Assembling students and ministers in person can be a challenge. While some existing in care programs strive to gather students and ministers in person monthly or quarterly, others hold just one retreat a year and/or host online gatherings. Gatherings are planned and executed by the in care planning team or steering committee because it can be unduly stressful for students to reach out to each other and organize events. With any format, it is important to ask for RSVPs so that event facilitators know the size and nature of the group in advance.

Ideally, cluster or district events be incorporated in the calendar of student and minister gatherings, preferably with time allotted for students to reflect afterward with each other and/or with their professional advisors. In particular, include social change events and any training related to anti-racism, anti-oppression and multiculturalism as part of your plan. Social gatherings (like holiday parties) for ministers, students and their partners should also be included in the yearly calendar.

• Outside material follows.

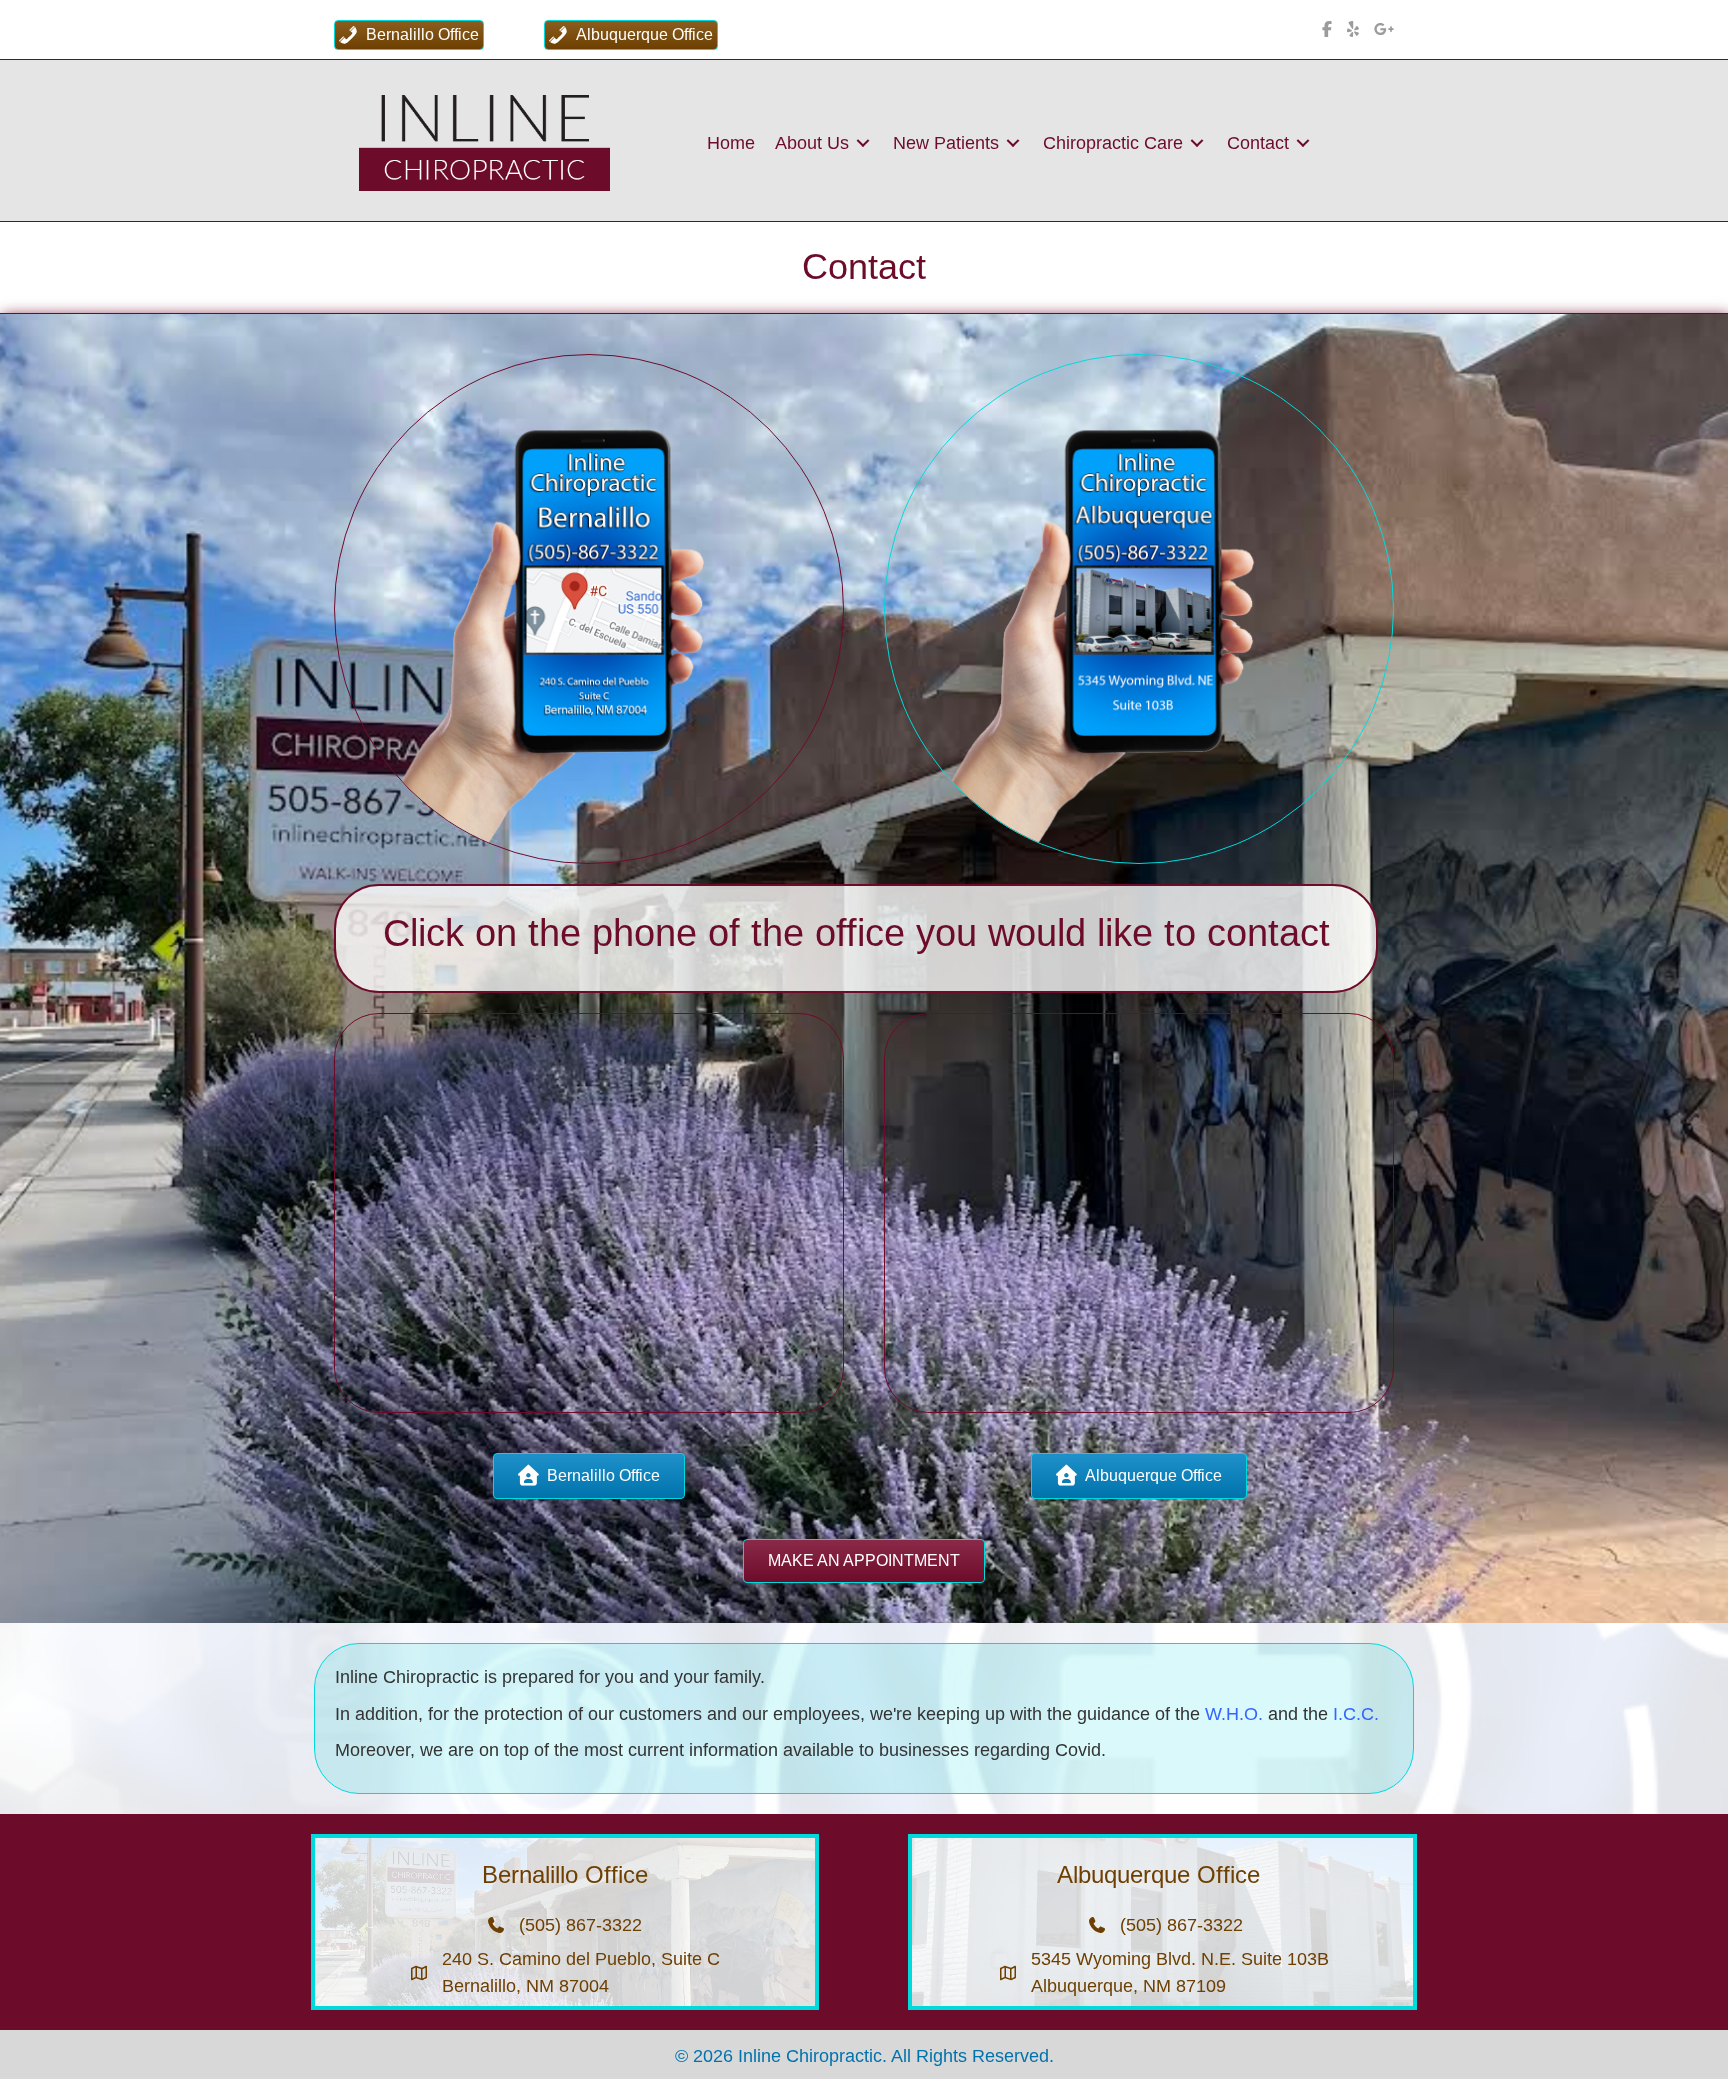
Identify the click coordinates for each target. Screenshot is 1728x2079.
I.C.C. (1356, 1714)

Plan student and minister gatherings each year after identifying student needs or re-evaluating them. Ideally, planning will be done before the vocational advisor training so that vocational advisors can attend with aspirants and candidates, creating an inclusive learning community.  Consider building a three or four year event calendar so that topics are rotated and students get exposure to as many topics as possible during their theological school experience. 

Suggested topics for gatherings include:

  • Ingathering and orientation
  • Annual retreat
  • Calling and discernment
  • Maximizing the internship experience—testimonials from students who have recently completed theirs
  • The Ministerial Fellowship Committee essays—small group reflection and discussions using the essay topics
  • Community ministry—a discussion led by a community minister who can share their ministry and examples of others.  
  • Congregation administration overview and discussion
  • Managing congregational finances (PDF).
  • Cultivating generosity and stewardship
  • Issues in Unitarian Universalist (UU) professional ethics—Review of the Unitarian Universalist Ministers Association (UUMA) Guidelines with a look at the day-to-day practice of collegiality. Consider developing case studies to highlight topics of particular interest.
  • History and theology of worship
  • Theme-based ministry and worship 
  • Multigenerational worship
  • Storytelling in preaching—workshop offered by minister who does this well
  • Memorial services—workshop or discussion led by a minister who has developed materials on this subject
  • Weddings—workshop or discussion led by a minister who has developed materials on this subject
  • Non-violent communication—an exploration led by someone who has used Marshall Rosenberg’s work in congregational and/or community ministry settings
  • Healthy Congregations: Emotional systems theory for UU Leaders—a workshop led by a minister who can bring real examples from their ministry
  • Ethics of congregational polity—a workshop offered by a minister who can offer real examples 
  • Leadership development
  • Time management and self care
  • Year-end closing celebration

As in care programs expand and new learning communities are formed, we invite those involved to submit topics and resources that have been used effectively.